→ **Exercise aim**: For the word "height", count the lines in the records below that include it and give only that number.

→ **Data section**:

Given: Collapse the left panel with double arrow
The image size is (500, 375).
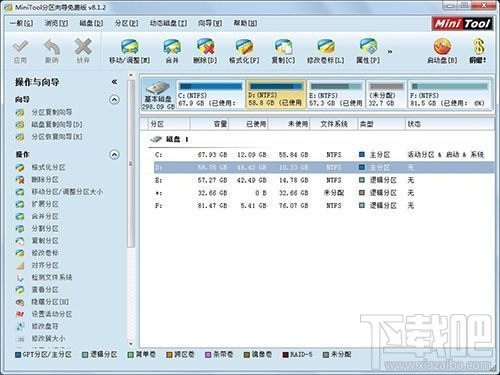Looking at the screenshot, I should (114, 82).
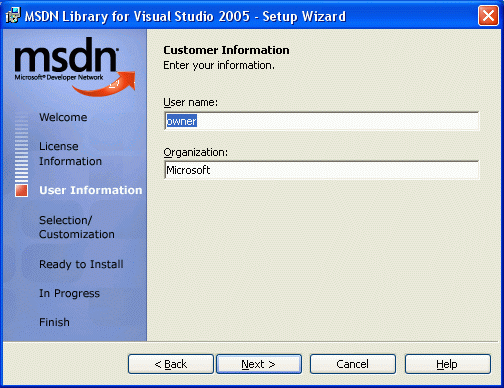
--
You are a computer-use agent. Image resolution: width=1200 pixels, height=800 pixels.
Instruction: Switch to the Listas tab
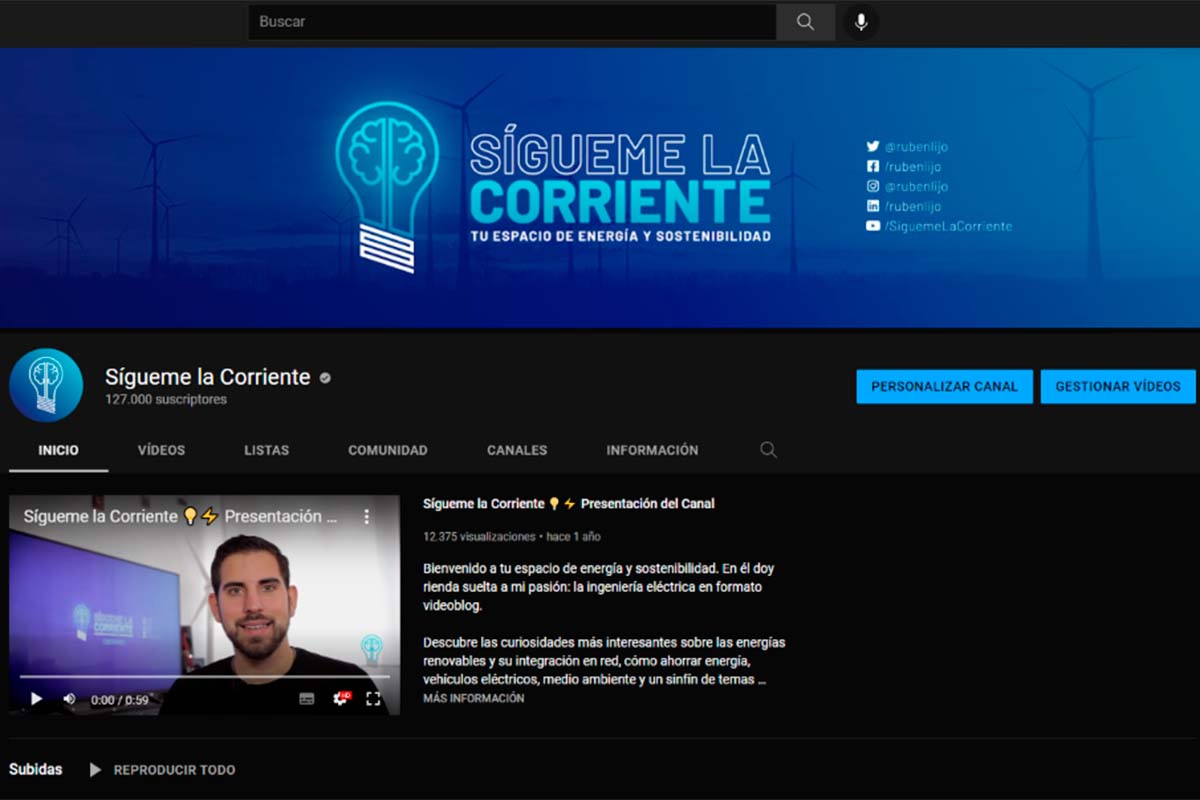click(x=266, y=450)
...
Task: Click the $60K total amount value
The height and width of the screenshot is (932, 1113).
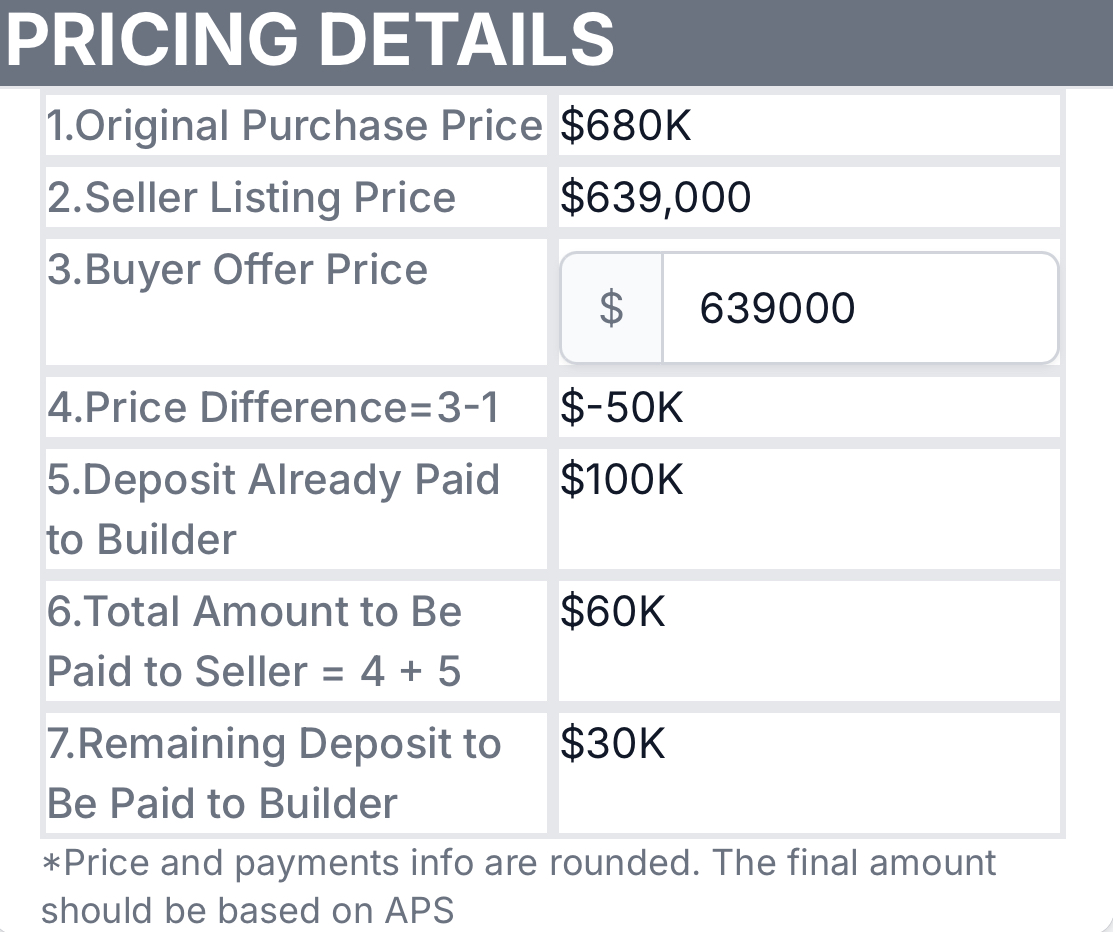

→ **Task solution**: 2